Pendant des années, les banques chinoises et le secteur financier chinois dans son ensemble ont innové de manière assez similaire avec les acceptations bancaires. Selon CEIC Data, le marché chinois des acceptations bancaires valait Rmb3tn à la fin de l’année dernière, contre un pic de près de Rmb8tn en 2014, mais toujours vaste et un élément clé de l’activité bancaire parallèle sur laquelle la Chine s’est appuyée pour alimenter sa croissance.

Le shadow banking en tant que proportion de l’activité financière globale de la Chine a considérablement augmenté ces dernières années. Il représente désormais plus de 60 % du PIB, contre presque rien avant la crise financière mondiale, selon une étude publiée par la Manchester School et Wiley. Cela le place devant le Royaume-Uni, où le système bancaire parallèle a également pris de l’importance, mais équivaut à à peine la moitié du PIB.

Les produits bancaires parallèles sont nombreux et variés, mais la plupart d’entre eux court-circuitent d’une manière ou d’une autre la réglementation bancaire traditionnelle. Les acceptations bancaires sont devenues un moyen important pour les banques chinoises de se conformer aux diktats du gouvernement sur les prêts, car elles comptent comme des prêts, tout en évitant la charge en capital des prêts de bilan.

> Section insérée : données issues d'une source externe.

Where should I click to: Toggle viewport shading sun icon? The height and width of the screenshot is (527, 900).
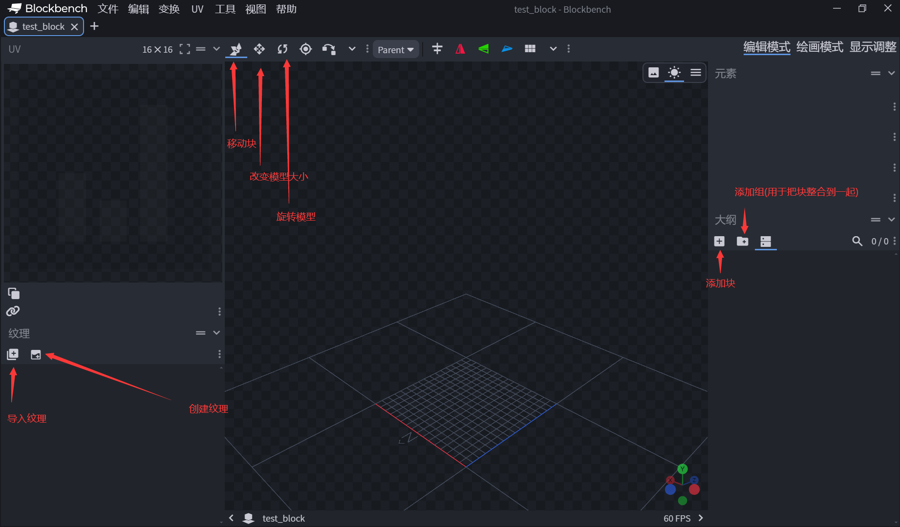674,73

Un certain nombre de problèmes posent des problèmes potentiels. Les acceptations bancaires peuvent être utilisées comme l’archétype du générateur de trésorerie hors-bilan alchimique : une banque reçoit des espèces via un acompte de garantie d’un client en échange d’une garantie hors-bilan ; il est alors en mesure d’échanger l’acceptation bancaire avec une autre banque qui pourrait être encore plus désireuse d’augmenter les volumes de prêts sans gonfler ses bilans.

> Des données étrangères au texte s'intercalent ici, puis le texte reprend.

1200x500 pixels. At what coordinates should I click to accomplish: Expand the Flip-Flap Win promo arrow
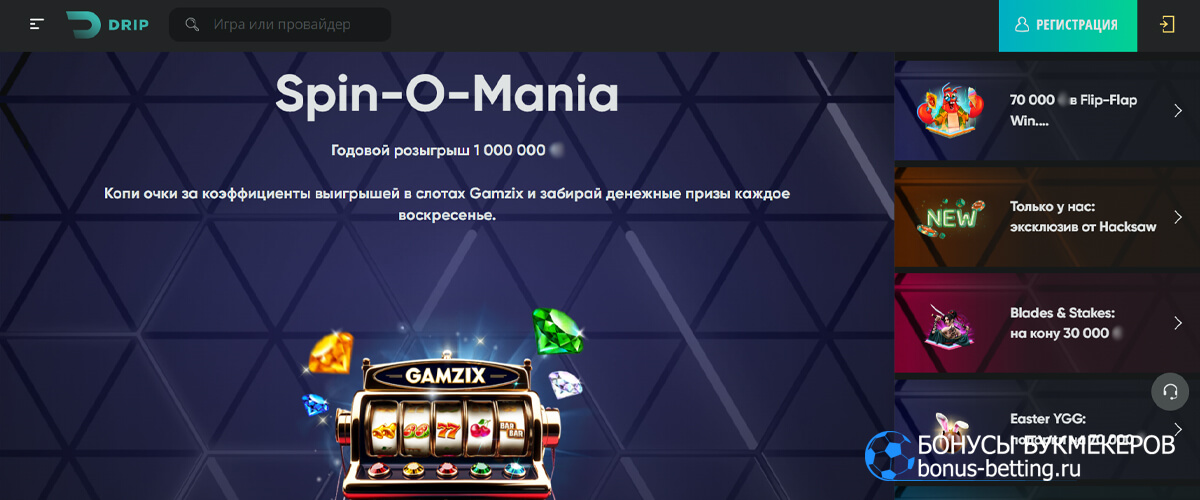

L’attrait pour les banques est clair. Mais l’alchimie fonctionne aussi pour les clients. Matthew Lowenstein, analyste chez J Capital Research, a écrit il y a plusieurs années sur des preuves de collusion entre les banques régionales et les gouvernements locaux à court d’argent qui utilisaient les produits essentiellement pour « imprimer leur propre argent ». Aujourd’hui, les gouvernements locaux sont à nouveau sous pression, car leur pratique lucrative de lever des fonds publics en vendant des terrains à des promoteurs immobiliers a été limitée par Pékin. Soudain, il y a une incitation renouvelée à l’impression créative d’argent.

D’importants dispositifs de sécurité de la formule d’acceptation bancaire d’origine ont également été outrepassés. Des durées standard à court terme de quelques mois ont été régulièrement reconduites par les banques qui répugnent à mettre fin à la fête. Les niveaux de garantie ont été abaissés. Des contrôles insuffisants de la validité des titres et des transactions commerciales sous-jacentes peuvent également avoir facilité la fraude.

Une répression de la fraude a été lancée en 2017, l’une des raisons de la forte baisse cette année-là des émissions de financement de factures, telles que les acceptations bancaires et les effets de commerce. Le problème était bien plus répandu que quelques accords commerciaux fictifs. Une grande partie du produit du prêt a ensuite été utilisée pour acheter des biens immobiliers, selon les experts locaux. Les produits de gestion de fortune, autre activité de shadow banking poussée par les banques, ont également été recyclés en acceptations bancaires.

Une deuxième frayeur a suivi en 2019 après la faillite de la banque Baoshang. Le marché du financement interbancaire s’est paralysé, en partie à cause des inquiétudes concernant la fraude et l’insuffisance des garanties sur les acceptations bancaires.

Peu importe à quel point ces types de produits sont sûrs en théorie, ils ne sont certainement pas sans risque dans la pratique. Malheureusement, le marché les évalue de plus en plus comme s’ils l’étaient. En Chine, à la fin du mois dernier, la demande d’acceptations bancaires a atteint un nouveau sommet, les banques s’efforçant d’atteindre les objectifs de prêt du gouvernement. Le rendement qui en résulte : 0,007 % à peu près « sans risque ».